The paradigm I want to use is that of your consciousness perched on a 3-legged stool. Just so, your consciousness balances on the 3-legged stool of your body. These legs are the biochemical, the biophysical, and the biomechanical aspects of your body. Take away any one of those legs, and the stool will collapse. Shorten any of those legs, and the whole system is off balance. Just so, we must take a balanced approach to a successful diet plan.
Most diet plans today focus practically exclusively on the biochemical aspects of dieting. That is, what to eat, how much to eat, what vitamins to take. And by the way, be sure to exercise and drink plenty of water.
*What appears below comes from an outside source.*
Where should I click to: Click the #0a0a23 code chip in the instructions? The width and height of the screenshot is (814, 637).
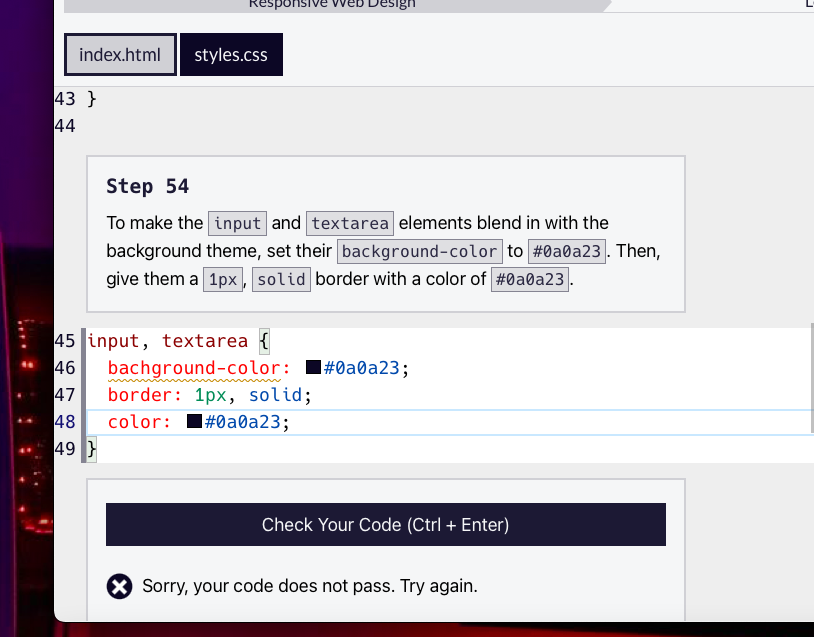(x=566, y=251)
For that reason, I want to start with, and therefore stress, the other aspects of our paradigm. The role of the mind cannot be overemphasized; the mind-body connection is very powerful. We’ll therefore spend a major chapter dealing with the mental aspects of your diet plan.
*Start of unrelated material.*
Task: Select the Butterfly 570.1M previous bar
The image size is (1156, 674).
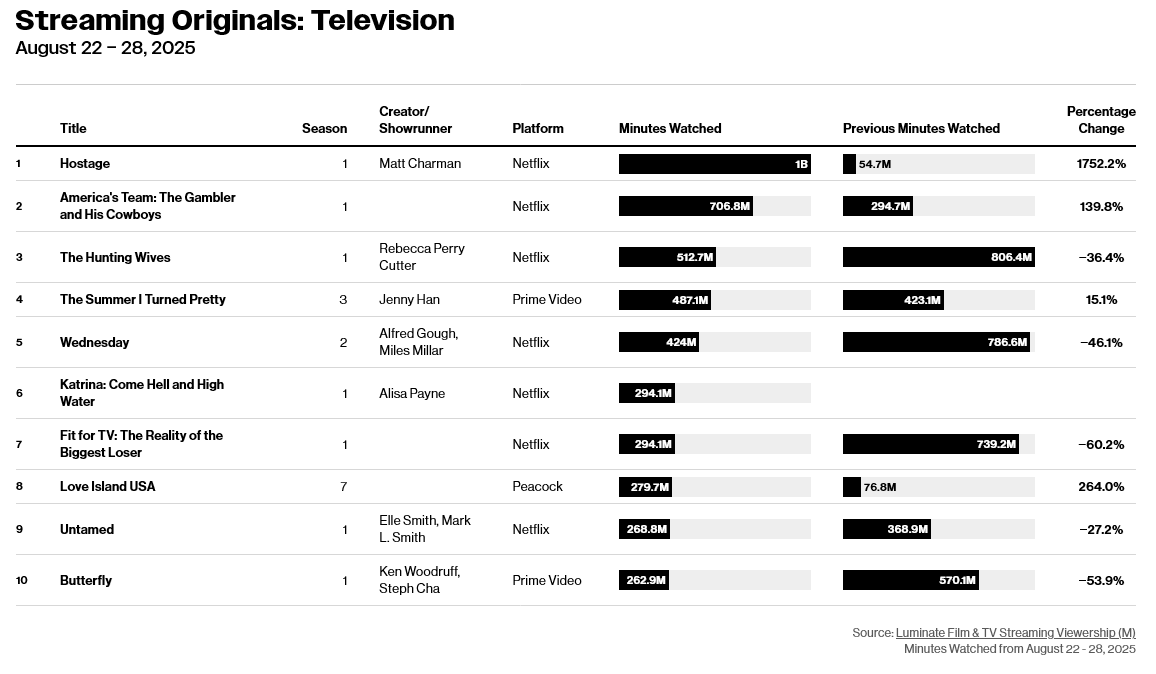Action: [x=910, y=580]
The biophysical aspect of the body deals with the energy flow within the body. You may think I’m getting “new age” or “metaphysical” here, but that is not my intent. There is a scientifically established connection between electromagnetic energy fields and the health of the cells and tissues of the body. We’ll spend a chapter discussing how you can use this information to improve your chances of success in your new slimmer lifestyle.
The biomechanical aspects of the body are concerned with the bones and muscles. Yes, this is about exercise, but also about other aspects of the body’s mechanics. Certain types of exercise promote seratonin production, and that will be our focus. Fortunately, they are the more moderate and enjoyable forms of exercise available to most of us.
Finally, we will get to the biochemical aspect of this diet plan. Although I leave them for last, they too are extremely important. Here will be the crux of how we control both our hyperinsulemia and our seratonin deficiency.
When I was trying to come up with a catchy name for this diet plan, words like “holistic” and “integrated” and “symbiotic” were all I could think of. There are many individual sections and techniques to this diet, but they are all crucial links in a chain. I cannot say, oh, you must do these certain things, but these other things won’t make too much of a difference if you don’t do them. I can’t say that. Every item, to the best of my knowledge, is crucial.
I’ll be frank, some of the techniques I will recommend can be expensive. Some may have low-cost alternatives, but many won’t. Some of the costs, particularly for the supplements, may come down in the future as demand increases production. However, if you are like me, if you add it all up, you have spent thousands of dollars over many years, in special diet programs, gym fees, spas, supplements, and even various desperate gimmicks, to try to lose weight. If you knew something would really, really work, you would gladly spend whatever you could afford to get the slimmer, healthier body you deserve.
I don’t have a vested interest in any of these products, and will gladly recommend lower-cost alternatives when there is no sacrifice in quality. As always, it is your choice as to which investments you will make. While I cannot guarantee specific results to any given person, I know that each of these techniques can only improve your overall health.